The resulting iron hydroxide sol imparts a red-brown color to natural waters and is the source of rusty-brown sediment zones in the lower soil layers.

• 3. Hydrolysis. The formation of hydrosols in the processes of hydrolysis of salts is widespread in nature and of great importance in technology. Salt hydrolysis processes are used for wastewater treatment (aluminum hydroxide obtained by hydrolysis of aluminum sulfate). The high specific surface of the colloidal hydroxides formed during hydrolysis makes it possible to effectively adsorb impurities - surfactant molecules and heavy metal ions.
• 4. Exchange reactions. This method is the most common in practice. For example, obtaining an arsenic sulfide sol:
• 2H3AsO3+3H2SAs2S3+6H2O,

obtaining silver iodide sol:

AgNO3+KIAgI+KNO3

Interestingly, exchange reactions make it possible to obtain sols in organic solvents. In particular, the reaction

Hg(CN)2+H2SHgS+2HCN

It is carried out by dissolving Hg (CN) 2 in methyl, ethyl or propyl alcohol and passing hydrogen sulfide through the solution.

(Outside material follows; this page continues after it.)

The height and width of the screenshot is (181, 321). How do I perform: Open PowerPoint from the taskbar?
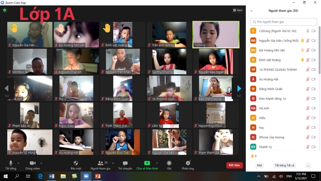pos(98,176)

Well-known reactions in analytical chemistry, such as the production of precipitates of barium sulfate or silver chloride

Na2SO4 + BaCl2 BaSO4 + 2NaCl

AgNO3 + NaCl AgCl + NaNO3

under certain conditions lead to the production of almost transparent, slightly cloudy sols, from which precipitation may subsequently occur.

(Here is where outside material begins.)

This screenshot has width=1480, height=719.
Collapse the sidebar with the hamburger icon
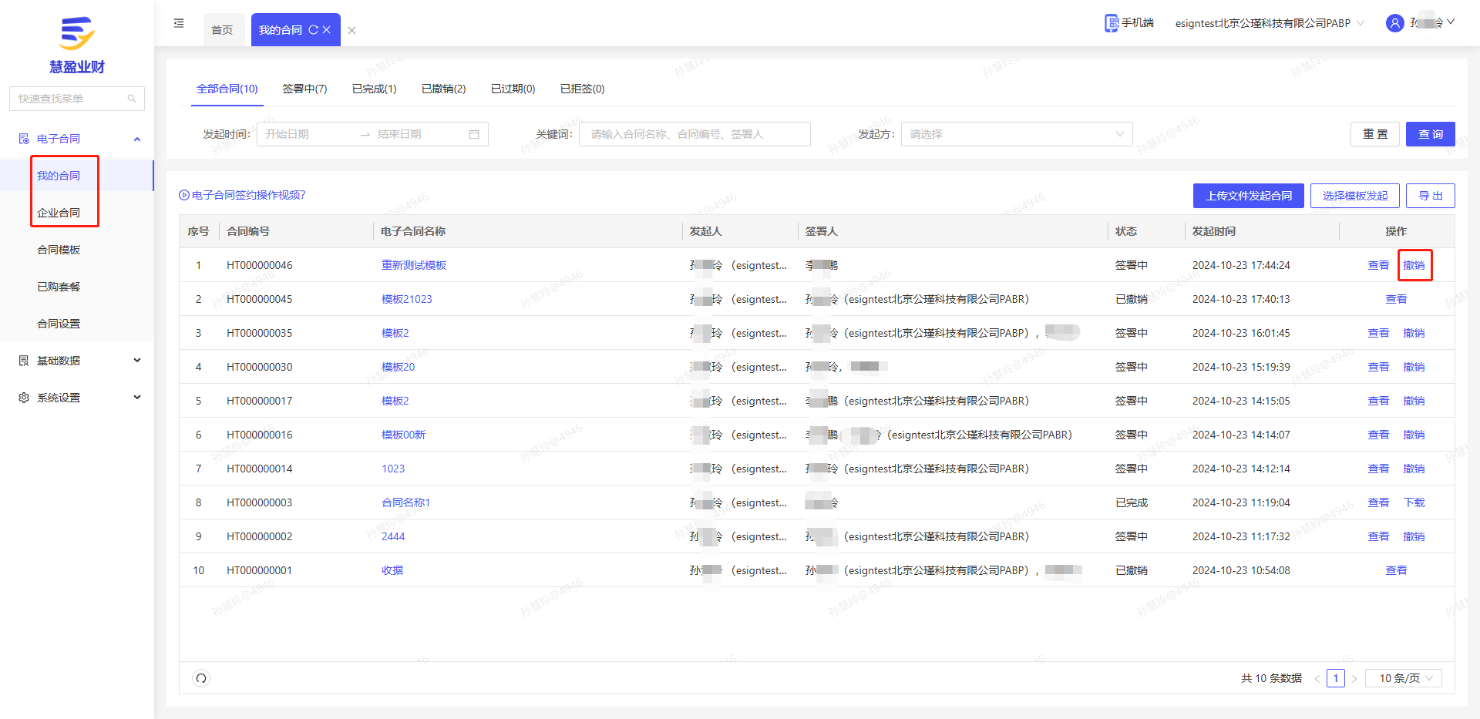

Thus, for the condensation preparation of sols, it is necessary that the concentration of the substance in the solution exceed the solubility, i.e. the solution must be supersaturated. These conditions are common both for the formation of a fine sol and for a normal solid phase deposit. However, in the first case, compliance special conditions, which, according to the theory developed by Weimarn, consists in the simultaneous appearance of a huge number of nuclei of the dispersed phase. The nucleus should be understood as the minimum accumulation of a new phase, which is in equilibrium with environment. To obtain a highly dispersed system, it is necessary that the rate of nucleation be much higher than the rate of crystal growth. In practice, this is achieved by pouring a concentrated solution of one component into a very dilute solution of the other with vigorous stirring.

Sols are formed more easily if special compounds, called protective substances, or stabilizers, are introduced into solutions in the process of their preparation. Soaps, proteins and other compounds are used as protective substances in the preparation of hydrosols. Stabilizers are also used in the preparation of organosols.